Start of RECORDS TO PROCESS

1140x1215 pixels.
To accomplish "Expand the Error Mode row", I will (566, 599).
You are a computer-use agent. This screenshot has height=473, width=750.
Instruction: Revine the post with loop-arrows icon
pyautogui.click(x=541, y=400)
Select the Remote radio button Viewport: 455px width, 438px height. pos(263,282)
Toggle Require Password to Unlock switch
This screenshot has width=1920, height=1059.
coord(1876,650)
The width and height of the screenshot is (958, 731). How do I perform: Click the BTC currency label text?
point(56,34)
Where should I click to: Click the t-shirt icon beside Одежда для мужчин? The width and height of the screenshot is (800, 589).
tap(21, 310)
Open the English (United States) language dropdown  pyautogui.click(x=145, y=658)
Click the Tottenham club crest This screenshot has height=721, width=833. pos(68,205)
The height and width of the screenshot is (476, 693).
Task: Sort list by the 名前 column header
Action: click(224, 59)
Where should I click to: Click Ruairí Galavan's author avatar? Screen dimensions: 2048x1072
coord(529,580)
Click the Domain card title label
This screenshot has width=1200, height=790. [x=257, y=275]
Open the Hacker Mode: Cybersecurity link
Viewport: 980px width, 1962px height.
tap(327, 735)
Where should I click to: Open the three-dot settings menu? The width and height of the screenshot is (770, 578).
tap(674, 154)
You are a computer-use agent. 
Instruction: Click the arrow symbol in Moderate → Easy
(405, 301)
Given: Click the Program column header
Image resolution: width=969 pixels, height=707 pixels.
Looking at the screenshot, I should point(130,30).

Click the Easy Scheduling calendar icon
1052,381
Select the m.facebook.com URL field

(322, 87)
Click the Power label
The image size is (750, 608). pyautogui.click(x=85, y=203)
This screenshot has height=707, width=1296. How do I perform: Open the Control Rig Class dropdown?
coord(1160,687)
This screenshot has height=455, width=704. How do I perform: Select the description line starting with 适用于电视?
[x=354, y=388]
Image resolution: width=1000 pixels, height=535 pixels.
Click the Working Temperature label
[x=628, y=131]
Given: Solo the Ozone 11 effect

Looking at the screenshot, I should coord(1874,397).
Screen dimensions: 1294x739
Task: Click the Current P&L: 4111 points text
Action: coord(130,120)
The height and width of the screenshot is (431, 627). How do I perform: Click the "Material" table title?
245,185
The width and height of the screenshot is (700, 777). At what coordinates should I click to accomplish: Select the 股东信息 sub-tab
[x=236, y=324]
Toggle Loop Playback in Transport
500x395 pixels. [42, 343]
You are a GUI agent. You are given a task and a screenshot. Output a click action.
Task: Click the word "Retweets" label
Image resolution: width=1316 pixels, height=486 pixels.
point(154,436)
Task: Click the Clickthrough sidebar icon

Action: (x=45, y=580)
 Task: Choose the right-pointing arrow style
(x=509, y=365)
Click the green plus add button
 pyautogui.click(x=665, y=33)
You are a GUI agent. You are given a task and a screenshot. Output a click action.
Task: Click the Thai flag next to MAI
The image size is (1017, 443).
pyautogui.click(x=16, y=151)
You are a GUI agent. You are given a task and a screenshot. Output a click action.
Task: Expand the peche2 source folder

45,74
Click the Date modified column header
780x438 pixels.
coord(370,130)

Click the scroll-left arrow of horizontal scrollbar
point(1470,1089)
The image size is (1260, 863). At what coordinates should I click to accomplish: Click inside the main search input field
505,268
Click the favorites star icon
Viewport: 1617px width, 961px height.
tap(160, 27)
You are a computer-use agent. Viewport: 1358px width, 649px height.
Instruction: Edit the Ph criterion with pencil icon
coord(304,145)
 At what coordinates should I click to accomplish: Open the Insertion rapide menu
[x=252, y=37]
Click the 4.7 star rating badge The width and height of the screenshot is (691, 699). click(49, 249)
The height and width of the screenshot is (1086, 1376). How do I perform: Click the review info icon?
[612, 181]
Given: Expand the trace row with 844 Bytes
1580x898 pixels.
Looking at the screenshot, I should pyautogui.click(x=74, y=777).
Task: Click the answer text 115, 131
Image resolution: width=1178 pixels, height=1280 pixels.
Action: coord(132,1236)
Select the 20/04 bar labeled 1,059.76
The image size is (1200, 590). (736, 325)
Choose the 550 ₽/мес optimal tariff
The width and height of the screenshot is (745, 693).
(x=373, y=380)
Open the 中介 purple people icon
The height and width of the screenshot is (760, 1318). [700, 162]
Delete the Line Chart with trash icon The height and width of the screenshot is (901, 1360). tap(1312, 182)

End of RECORDS TO PROCESS

THE TASK: Count the lines in the listing that contain the word "Expand". Reply with the number only.

WRITTEN SOLUTION: 3